A Guide to Experimentation in LaunchDarkly featured image

Key Takeaways

  • Get a step-by-step guide on how to run experiments in LaunchDarkly at an introductory (101) level
  • Learn how to experiment on software features and control the associated rollout with feature flags
  • Learn best practices for running multiple kinds of experiments, e.g., funnel optimization vs. feature change

Whenever we make any software change, we are experimenting. Will it crash? Will it do what we intend? Will it cause harmful side effects? Will it deliver value? Even an innocent "bug fix" can fail to solve the problem or create more problems. Unfortunately, we often skip over the part of actually measuring the effectiveness of these changes.

With LaunchDarkly, you can create experiments on any software you're developing—mobile apps, websites, automobile software, gaming devices, and more—across any part of the stack. While the experiments may impact different parts of the application and be implemented in slightly different ways, the goal is almost always the same: to determine what delivers the best results to your end users.

LaunchDarkly unites feature management and experimentation in a single platform. This integrates experimentation with the developer workflow, fosters collaboration between product managers and developers, and simplifies the process of launching experiments. 

LaunchDarkly users run experiments on many things, from notifications opt-ins and third-party library assessments to new algorithms and server-side changes!

In this guide, you'll learn how to create experiments in LaunchDarkly to uncover the data that matters most to your business.

What exactly is an experiment (you know, technically speaking)?

An experiment helps you better understand the cause and effect of different elements of a user's action. Put simply, it's a way to gain insights into the business impacts of the potential aspects you're changing. LaunchDarkly will monitor events within your software and see how they are affected by a change you are rolling out using a feature flag.

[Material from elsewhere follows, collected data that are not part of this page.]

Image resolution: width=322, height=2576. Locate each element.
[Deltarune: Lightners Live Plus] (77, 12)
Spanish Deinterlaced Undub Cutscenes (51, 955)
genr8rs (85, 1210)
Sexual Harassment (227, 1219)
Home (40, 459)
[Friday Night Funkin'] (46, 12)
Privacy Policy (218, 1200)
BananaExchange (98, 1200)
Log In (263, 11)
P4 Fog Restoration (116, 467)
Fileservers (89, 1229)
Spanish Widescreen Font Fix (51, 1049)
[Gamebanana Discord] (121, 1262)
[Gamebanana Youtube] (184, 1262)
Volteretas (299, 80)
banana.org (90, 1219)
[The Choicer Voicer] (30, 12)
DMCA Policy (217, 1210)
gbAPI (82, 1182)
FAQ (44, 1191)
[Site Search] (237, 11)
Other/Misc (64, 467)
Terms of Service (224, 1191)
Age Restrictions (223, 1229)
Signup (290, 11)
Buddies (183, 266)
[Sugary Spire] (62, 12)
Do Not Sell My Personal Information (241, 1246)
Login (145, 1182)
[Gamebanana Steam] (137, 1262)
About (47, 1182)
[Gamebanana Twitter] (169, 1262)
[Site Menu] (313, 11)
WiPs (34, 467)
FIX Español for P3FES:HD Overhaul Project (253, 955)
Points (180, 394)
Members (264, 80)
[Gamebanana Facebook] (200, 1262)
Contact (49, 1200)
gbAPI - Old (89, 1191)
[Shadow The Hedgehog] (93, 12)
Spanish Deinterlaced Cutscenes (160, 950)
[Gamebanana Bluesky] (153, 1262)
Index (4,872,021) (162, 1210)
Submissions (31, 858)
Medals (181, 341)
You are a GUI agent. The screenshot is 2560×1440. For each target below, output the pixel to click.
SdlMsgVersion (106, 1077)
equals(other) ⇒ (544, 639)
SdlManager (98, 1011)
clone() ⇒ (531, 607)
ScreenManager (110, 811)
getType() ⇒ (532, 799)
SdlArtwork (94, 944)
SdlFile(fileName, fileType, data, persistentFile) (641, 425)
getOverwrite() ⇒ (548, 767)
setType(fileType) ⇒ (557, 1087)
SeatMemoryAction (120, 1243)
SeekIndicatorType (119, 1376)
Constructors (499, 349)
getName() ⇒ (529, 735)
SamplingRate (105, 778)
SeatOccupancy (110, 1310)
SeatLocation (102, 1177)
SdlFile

Building your first experiment

Ready to don your lab coats and start experimenting?! Let's begin by figuring out what we will be testing.

In the early days of experimentation, defining what you are testing (the change), how you will measure its impact (the performance metric), and what you think will happen (the hypothesis) is essential. You could set up the experiment technically correct, but if you're measuring the wrong thing, you've signed yourself up for a bad metric mumbo jumbo, where the numbers don't matter. 

Let's explore a real-world example. You're working at an e-commerce company and want to see if a different product display page (PDP) influences the number of times something is added to the cart.

We have our two versions to compare and the metric you'll observe. In the case of our e-commerce example, we could test the impact of two different product display page (PDP) designs compared with the number of add-to-cart clicks. In all experiments, we can consider our y-axis, or dependent variable, as the metric we want to evaluate to determine success. In contrast, our x-axis, or independent variable, is the thing we are testing. In the case of the e-commerce experiment: 

  • The PDP design is the independent variable (x-axis) 
  • The Add to Cart is the dependent variable (y-axis)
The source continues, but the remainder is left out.